Dive Brief:
- Bloomin’ Brands will dramatically slow down its U.S. restaurant openings as it focuses on a combination of corporate restructuring, operational simplification and a brand turnaround at Outback Steakhouse, executives said on the company’s Q4 earnings call.
- Following major layoffs in the last week, Bloomin’ is working to decentralize some of its corporate support and increase flexibility by transferring some decision making to the brand level.
- Bloomin’ projects it will build 18 to 20 company-owned restaurants and about 30 franchised restaurants in 2025, but this rate will slow down dramatically by 2026. This drawdown will free up about $40 million for remodels, Chief Financial Officer Michael Healy said on the earnings call.
Dive Insight:
All of Bloomin’s brands, with the exception of Fleming’s Prime Steakhouse, saw declines in same-store sales, according to the company’s earnings release. These sales troubles have prompted Bloomin’ to embrace a set of interlocking priorities for remaking its brands before committing to new unit growth.
Outback Steakhouse's U.S. sames-store sales from Q1 2023 to Q4 2024
“Particularly for Outback, we need to focus on getting the guest experience right before we earn the right to grow units,” Healy said. In Q4, Outback’s comp sales fell 1.8%. By contrast, comparable sales fell at Carrabba’s Italian Grill by 0.9% and at Bonefish Grill by 1.5%, but Fleming’s saw a 3% increase.
At Outback, Bloomin’ is working to test in-store changes and how they can impact traffic, guest intent to return, employee engagement and profitability. These started at a single pilot location used as a lab, with 14 restaurants testing various changes by the end of February, said CEO Michael Spanos, who joined the chain from Delta last year.
Likely the largest change Spanos announced was that shift from growth to remodeling. Bloomin’ is evaluating the repair and maintenance of its restaurants before “remodel activity will begin in earnest in the latter half of this year,” he said.
In addition to its focus on Outback, Bloomin’ made several changes at the corporate level, including laying off 100 corporate support workers last week.
Those job cuts will make Bloomin’ “a more operation-centric and simple organization at our restaurant support center,” Spanos said.
The cuts removed layers from the organizational structure and devolved power to brand presidents. Before these changes, Bloomin’s marketing, training, culinary, off-premise and domestic franchisee leadership were all centralized. Now, the company’s individual brands are responsible for these functions, Spanos said.
Cuts extend from the restaurant support center to the menu.

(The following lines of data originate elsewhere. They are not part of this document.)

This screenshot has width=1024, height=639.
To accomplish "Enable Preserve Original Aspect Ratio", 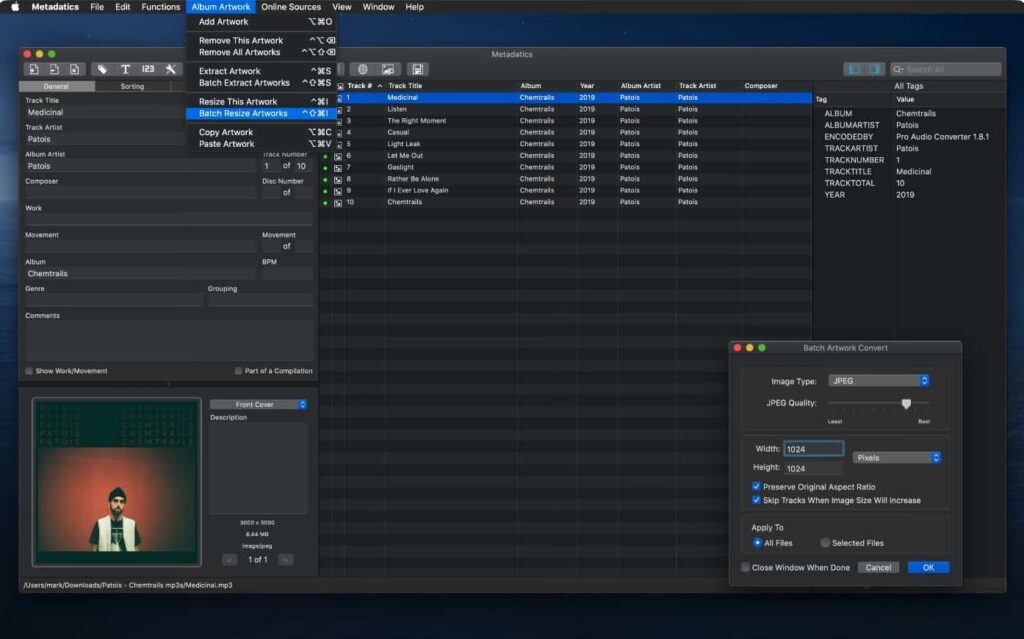I will click(758, 486).
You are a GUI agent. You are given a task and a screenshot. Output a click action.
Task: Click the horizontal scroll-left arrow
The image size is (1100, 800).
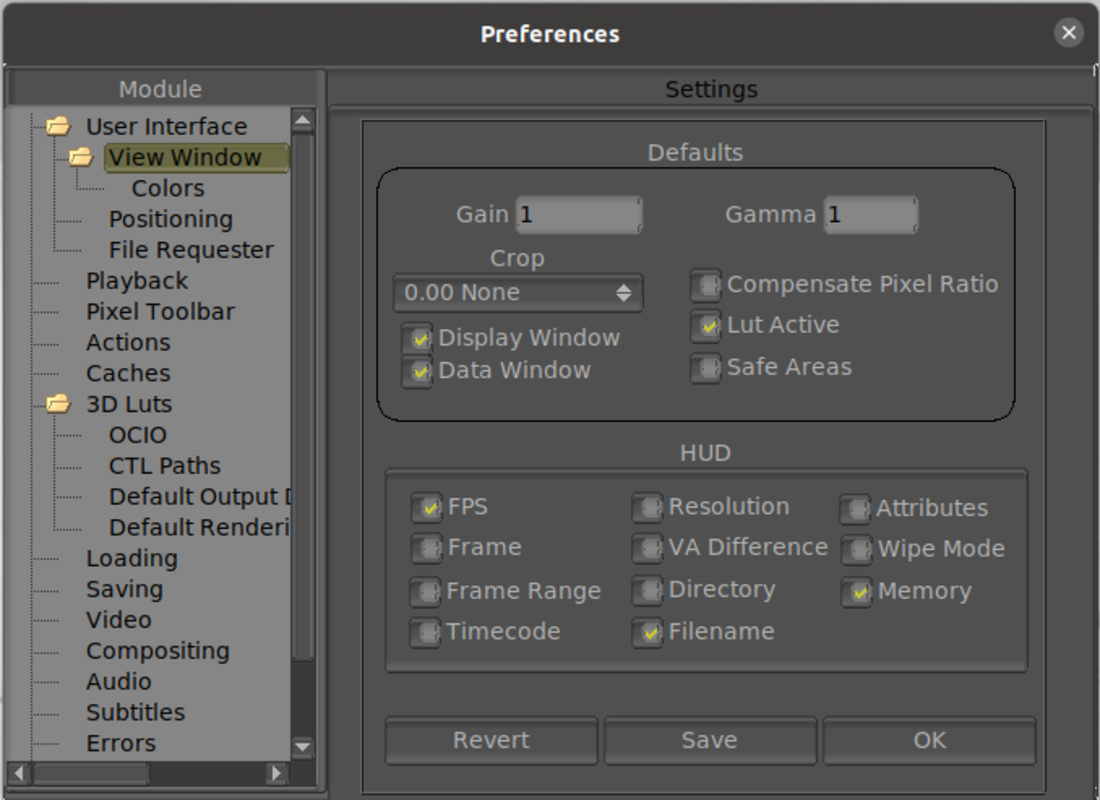(x=19, y=773)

“We need to make fewer items, but make those much better. We are reducing our menu items in all brands, by 10% to 20%, in 2025,” Spanos said. In particular, Bloomin’ is targeting low-volume, low-satisfaction items and dishes that require significant prep labor for removal.
Across the board, Bloomin’ is retreating from its current promotional strategies, which rely on the addition of new menu items every 10 to 12 weeks, Spanos said, in favor of a consistent emphasis on value. Strong value messaging has worked well for Bloomin’s competitor, Chili’s, which saw stellar same-store sales growth in 2024 based on marketing that emphasized its portions and price-competitiveness with QSR.